Stated exercise: Copy out the material word for word, starting with the line that contains "at (610, 935)." and continuing through the end of the material.

Extracted records:

* * *

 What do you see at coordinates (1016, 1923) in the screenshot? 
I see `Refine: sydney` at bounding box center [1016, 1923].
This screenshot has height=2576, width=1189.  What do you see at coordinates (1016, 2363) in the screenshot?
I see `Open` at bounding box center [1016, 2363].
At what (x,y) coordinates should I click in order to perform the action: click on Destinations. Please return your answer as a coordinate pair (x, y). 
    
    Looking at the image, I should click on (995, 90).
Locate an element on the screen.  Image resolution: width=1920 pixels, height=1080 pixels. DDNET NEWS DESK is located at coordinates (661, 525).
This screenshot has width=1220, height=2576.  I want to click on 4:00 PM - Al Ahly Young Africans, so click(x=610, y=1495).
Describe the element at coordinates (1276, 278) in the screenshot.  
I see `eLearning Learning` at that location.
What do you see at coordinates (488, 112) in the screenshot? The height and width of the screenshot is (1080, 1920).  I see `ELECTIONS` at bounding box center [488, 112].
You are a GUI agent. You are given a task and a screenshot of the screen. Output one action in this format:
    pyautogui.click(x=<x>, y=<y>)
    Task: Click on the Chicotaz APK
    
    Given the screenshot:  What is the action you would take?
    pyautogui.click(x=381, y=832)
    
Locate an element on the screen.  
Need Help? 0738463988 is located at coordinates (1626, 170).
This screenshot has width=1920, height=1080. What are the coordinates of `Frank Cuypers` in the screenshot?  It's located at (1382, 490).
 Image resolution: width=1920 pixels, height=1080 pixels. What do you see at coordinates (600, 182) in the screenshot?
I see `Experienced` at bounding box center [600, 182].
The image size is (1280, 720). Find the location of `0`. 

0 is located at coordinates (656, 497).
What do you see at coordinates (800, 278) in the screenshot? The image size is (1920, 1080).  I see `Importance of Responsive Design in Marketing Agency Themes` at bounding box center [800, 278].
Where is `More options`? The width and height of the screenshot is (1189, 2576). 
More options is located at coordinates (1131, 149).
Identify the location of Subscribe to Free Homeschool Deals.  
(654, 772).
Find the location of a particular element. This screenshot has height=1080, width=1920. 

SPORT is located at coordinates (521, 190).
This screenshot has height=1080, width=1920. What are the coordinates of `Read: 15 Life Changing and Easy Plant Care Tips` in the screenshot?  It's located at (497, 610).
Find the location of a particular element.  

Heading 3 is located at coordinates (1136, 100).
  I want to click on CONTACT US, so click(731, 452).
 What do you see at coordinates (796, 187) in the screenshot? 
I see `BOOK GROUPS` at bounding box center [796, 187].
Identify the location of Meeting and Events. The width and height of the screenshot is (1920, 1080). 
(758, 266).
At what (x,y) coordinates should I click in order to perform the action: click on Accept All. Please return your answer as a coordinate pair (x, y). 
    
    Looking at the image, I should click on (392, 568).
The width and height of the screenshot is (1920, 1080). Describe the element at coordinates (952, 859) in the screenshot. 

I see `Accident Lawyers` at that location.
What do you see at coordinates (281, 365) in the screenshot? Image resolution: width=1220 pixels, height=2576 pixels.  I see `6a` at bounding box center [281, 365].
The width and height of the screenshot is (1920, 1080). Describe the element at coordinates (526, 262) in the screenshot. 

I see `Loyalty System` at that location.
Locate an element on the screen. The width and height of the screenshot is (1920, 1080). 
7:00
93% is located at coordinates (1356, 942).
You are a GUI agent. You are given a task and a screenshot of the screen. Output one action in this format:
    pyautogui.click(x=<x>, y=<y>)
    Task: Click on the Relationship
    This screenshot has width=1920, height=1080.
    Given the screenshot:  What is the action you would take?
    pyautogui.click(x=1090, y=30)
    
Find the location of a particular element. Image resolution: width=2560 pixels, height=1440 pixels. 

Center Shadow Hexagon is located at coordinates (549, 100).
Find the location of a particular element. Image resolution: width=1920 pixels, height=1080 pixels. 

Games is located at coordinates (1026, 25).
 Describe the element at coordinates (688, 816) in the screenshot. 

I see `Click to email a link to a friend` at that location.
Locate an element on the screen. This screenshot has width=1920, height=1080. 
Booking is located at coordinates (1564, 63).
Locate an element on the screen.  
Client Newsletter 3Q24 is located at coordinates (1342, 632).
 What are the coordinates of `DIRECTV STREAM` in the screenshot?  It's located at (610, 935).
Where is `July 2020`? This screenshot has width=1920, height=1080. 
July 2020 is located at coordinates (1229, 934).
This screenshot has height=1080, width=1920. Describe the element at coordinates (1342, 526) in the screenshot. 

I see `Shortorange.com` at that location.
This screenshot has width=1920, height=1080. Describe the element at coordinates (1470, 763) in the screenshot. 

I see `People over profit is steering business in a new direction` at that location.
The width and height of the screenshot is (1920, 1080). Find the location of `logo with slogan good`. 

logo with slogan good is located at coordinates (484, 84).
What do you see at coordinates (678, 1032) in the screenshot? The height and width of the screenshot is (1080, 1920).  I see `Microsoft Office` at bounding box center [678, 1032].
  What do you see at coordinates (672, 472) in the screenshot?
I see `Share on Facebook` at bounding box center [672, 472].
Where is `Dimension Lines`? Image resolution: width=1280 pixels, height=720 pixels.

* * *

Output for this task:
 What are the coordinates of `DIRECTV STREAM` in the screenshot?  It's located at (610, 935).
Where is `July 2020`? This screenshot has width=1920, height=1080. 
July 2020 is located at coordinates (1229, 934).
This screenshot has height=1080, width=1920. Describe the element at coordinates (1342, 526) in the screenshot. 

I see `Shortorange.com` at that location.
This screenshot has width=1920, height=1080. Describe the element at coordinates (1470, 763) in the screenshot. 

I see `People over profit is steering business in a new direction` at that location.
The width and height of the screenshot is (1920, 1080). Find the location of `logo with slogan good`. 

logo with slogan good is located at coordinates (484, 84).
What do you see at coordinates (678, 1032) in the screenshot? The height and width of the screenshot is (1080, 1920).  I see `Microsoft Office` at bounding box center [678, 1032].
  What do you see at coordinates (672, 472) in the screenshot?
I see `Share on Facebook` at bounding box center [672, 472].
Where is `Dimension Lines`? Image resolution: width=1280 pixels, height=720 pixels.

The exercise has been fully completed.